What the task requires: Search the entries below for "computer", and copy each line where it appears.
Start of Block
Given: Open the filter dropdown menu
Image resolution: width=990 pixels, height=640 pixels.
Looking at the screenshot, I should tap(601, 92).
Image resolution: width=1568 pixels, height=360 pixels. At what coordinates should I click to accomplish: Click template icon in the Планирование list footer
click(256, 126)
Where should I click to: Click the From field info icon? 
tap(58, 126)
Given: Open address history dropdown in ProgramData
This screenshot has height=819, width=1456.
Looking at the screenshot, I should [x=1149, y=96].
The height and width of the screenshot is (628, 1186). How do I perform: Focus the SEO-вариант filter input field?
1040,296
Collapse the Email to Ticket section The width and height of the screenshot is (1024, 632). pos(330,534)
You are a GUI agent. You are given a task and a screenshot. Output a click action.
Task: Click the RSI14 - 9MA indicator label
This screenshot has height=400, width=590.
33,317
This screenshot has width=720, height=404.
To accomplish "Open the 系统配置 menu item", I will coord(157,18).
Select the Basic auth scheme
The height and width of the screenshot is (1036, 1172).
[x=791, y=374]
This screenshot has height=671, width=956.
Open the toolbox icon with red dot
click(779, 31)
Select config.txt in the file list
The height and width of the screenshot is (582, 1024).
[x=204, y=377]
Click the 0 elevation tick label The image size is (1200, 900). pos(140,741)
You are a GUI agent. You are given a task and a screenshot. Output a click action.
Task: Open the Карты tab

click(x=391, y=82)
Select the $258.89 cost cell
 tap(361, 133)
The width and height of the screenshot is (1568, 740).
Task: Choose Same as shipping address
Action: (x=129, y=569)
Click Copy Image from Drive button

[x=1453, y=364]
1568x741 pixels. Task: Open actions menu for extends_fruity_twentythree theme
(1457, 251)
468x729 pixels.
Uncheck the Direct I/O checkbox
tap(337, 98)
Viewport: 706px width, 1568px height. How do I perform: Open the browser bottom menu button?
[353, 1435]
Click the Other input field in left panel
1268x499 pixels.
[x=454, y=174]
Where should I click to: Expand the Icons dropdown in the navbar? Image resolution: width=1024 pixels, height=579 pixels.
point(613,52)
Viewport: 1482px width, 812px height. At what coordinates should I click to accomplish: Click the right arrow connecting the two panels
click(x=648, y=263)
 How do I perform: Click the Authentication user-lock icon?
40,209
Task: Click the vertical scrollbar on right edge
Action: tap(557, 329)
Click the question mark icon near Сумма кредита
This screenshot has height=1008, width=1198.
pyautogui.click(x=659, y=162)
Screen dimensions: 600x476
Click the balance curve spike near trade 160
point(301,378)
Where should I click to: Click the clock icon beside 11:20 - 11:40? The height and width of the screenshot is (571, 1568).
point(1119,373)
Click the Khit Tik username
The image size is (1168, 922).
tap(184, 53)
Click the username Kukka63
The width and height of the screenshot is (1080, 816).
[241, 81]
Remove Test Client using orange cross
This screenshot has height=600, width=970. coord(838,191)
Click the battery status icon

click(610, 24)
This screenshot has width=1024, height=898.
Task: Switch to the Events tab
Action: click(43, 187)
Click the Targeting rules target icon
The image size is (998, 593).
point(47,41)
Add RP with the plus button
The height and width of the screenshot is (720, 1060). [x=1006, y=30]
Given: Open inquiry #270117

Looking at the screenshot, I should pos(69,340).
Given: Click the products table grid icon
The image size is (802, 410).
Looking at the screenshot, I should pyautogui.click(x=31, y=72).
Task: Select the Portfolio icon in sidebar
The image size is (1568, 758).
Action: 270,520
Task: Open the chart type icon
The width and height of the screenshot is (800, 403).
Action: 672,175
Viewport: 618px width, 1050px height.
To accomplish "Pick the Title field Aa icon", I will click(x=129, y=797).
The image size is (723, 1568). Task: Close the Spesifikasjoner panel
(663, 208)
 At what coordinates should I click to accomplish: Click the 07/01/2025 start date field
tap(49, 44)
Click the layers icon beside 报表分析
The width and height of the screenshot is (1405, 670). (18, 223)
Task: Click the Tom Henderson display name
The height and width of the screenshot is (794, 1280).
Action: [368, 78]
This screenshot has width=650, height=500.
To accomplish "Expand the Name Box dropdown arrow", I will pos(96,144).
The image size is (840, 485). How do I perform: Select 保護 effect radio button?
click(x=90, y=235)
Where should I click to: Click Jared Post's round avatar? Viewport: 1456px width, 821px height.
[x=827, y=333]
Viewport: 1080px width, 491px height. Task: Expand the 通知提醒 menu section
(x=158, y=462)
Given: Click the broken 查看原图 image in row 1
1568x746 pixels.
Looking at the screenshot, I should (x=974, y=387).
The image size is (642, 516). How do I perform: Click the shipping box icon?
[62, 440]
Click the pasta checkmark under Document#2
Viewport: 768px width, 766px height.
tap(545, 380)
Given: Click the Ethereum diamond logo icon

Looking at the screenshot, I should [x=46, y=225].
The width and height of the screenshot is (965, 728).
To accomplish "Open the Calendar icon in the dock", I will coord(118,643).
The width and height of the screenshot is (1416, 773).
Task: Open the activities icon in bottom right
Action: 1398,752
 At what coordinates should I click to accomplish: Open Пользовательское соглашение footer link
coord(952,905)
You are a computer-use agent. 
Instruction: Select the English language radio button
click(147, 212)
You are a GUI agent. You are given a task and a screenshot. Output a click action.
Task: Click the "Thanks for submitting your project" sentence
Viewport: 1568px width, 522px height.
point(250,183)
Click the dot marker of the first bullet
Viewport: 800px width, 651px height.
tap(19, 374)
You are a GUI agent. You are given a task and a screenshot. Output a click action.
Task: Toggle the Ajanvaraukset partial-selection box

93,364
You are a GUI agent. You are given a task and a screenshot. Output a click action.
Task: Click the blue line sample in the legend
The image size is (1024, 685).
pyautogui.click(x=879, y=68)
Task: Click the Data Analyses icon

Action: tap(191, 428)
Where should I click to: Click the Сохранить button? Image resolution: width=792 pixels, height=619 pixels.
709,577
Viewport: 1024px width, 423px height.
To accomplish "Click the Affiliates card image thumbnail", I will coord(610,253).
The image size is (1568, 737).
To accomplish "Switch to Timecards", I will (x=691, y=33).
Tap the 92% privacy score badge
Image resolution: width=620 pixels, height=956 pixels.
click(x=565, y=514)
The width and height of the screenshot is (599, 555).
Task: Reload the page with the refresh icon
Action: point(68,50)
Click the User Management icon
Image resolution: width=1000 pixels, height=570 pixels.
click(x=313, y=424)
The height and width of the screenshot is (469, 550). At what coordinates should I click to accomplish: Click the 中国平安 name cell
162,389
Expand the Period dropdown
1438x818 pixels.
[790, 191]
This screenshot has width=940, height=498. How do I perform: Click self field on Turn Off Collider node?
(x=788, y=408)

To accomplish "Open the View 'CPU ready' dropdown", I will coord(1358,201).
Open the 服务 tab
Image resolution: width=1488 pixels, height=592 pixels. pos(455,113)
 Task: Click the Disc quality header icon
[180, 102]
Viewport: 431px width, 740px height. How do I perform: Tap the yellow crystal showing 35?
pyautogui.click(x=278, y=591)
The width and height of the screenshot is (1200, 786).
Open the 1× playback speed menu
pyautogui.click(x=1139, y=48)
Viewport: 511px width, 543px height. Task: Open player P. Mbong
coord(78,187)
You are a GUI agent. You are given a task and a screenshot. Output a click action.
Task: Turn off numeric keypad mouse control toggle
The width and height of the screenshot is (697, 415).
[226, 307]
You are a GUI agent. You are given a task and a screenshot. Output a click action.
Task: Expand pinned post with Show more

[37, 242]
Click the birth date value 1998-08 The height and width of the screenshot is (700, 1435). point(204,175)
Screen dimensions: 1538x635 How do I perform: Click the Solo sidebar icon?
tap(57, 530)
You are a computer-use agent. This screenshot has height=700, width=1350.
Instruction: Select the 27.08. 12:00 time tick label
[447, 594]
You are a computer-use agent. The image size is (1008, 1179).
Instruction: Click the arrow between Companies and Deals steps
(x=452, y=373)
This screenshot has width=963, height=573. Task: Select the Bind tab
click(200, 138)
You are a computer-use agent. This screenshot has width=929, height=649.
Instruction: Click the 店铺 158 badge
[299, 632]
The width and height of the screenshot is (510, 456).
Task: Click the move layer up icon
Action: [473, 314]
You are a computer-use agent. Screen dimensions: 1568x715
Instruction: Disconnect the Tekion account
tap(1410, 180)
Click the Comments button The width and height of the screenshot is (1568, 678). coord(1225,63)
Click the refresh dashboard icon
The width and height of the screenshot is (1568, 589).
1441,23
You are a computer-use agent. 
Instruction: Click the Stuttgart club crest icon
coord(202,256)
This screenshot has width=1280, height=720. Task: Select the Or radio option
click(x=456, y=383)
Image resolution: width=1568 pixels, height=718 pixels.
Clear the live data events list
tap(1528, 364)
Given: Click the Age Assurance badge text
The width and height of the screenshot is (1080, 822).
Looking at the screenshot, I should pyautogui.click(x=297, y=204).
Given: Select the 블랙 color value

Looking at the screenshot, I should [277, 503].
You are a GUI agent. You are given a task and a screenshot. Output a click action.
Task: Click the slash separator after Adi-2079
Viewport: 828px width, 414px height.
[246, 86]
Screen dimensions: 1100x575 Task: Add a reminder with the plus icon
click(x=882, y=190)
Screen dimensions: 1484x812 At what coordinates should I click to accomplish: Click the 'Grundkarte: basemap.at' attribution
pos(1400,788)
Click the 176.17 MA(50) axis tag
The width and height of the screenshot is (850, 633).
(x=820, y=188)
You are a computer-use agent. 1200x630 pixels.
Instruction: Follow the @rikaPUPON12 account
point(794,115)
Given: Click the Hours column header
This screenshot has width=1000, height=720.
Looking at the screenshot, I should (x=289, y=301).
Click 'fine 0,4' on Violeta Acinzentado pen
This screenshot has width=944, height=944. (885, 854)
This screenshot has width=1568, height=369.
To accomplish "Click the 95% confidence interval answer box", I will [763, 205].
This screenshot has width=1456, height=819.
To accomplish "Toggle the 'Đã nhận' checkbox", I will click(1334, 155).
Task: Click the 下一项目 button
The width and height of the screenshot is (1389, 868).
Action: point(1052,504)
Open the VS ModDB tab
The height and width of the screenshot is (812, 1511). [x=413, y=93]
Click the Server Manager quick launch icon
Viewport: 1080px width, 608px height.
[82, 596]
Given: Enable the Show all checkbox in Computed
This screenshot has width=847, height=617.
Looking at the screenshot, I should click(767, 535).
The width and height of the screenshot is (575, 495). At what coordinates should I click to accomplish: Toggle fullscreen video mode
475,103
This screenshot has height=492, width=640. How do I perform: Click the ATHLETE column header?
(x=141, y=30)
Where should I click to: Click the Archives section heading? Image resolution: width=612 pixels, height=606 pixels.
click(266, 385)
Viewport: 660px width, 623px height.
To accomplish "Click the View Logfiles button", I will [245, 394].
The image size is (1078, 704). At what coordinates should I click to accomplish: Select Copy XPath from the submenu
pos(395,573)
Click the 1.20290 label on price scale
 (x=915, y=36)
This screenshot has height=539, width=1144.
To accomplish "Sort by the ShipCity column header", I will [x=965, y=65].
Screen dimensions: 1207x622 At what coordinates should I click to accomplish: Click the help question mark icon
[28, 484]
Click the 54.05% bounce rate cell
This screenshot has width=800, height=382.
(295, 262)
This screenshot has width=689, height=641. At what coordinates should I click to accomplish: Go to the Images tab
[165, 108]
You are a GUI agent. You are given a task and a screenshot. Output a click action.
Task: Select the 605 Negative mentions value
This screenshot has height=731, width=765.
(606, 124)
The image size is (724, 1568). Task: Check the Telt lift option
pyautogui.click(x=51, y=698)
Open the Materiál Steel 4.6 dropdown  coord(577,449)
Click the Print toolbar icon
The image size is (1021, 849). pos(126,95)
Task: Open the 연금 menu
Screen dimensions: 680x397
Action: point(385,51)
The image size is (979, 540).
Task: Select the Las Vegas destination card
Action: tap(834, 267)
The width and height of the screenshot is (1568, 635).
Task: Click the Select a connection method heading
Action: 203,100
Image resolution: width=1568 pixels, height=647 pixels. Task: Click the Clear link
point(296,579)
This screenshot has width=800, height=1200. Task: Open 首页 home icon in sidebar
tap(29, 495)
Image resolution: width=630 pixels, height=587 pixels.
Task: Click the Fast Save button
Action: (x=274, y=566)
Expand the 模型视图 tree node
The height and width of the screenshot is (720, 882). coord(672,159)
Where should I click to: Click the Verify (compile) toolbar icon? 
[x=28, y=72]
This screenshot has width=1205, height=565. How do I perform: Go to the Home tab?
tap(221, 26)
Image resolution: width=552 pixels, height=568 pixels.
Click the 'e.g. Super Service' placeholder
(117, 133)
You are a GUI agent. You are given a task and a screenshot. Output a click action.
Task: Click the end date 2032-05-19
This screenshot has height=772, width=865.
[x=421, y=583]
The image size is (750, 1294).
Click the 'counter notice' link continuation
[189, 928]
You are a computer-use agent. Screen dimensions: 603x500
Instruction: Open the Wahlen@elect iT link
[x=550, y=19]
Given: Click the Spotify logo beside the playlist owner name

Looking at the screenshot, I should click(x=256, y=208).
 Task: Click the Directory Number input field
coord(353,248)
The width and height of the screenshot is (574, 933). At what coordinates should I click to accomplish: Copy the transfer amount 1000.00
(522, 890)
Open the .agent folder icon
End of Block
Exercise solution:
You are a computer-use agent. 
You are a computer-use agent. This screenshot has height=700, width=1350.
You are a computer-use agent. The image size is (1008, 1179).
You are a computer-use agent. This screenshot has width=929, height=649.
You are a computer-use agent. Screen dimensions: 1568x715
You are a computer-use agent. 
You are a computer-use agent. 1200x630 pixels.
You are a computer-use agent. Screen dimensions: 603x500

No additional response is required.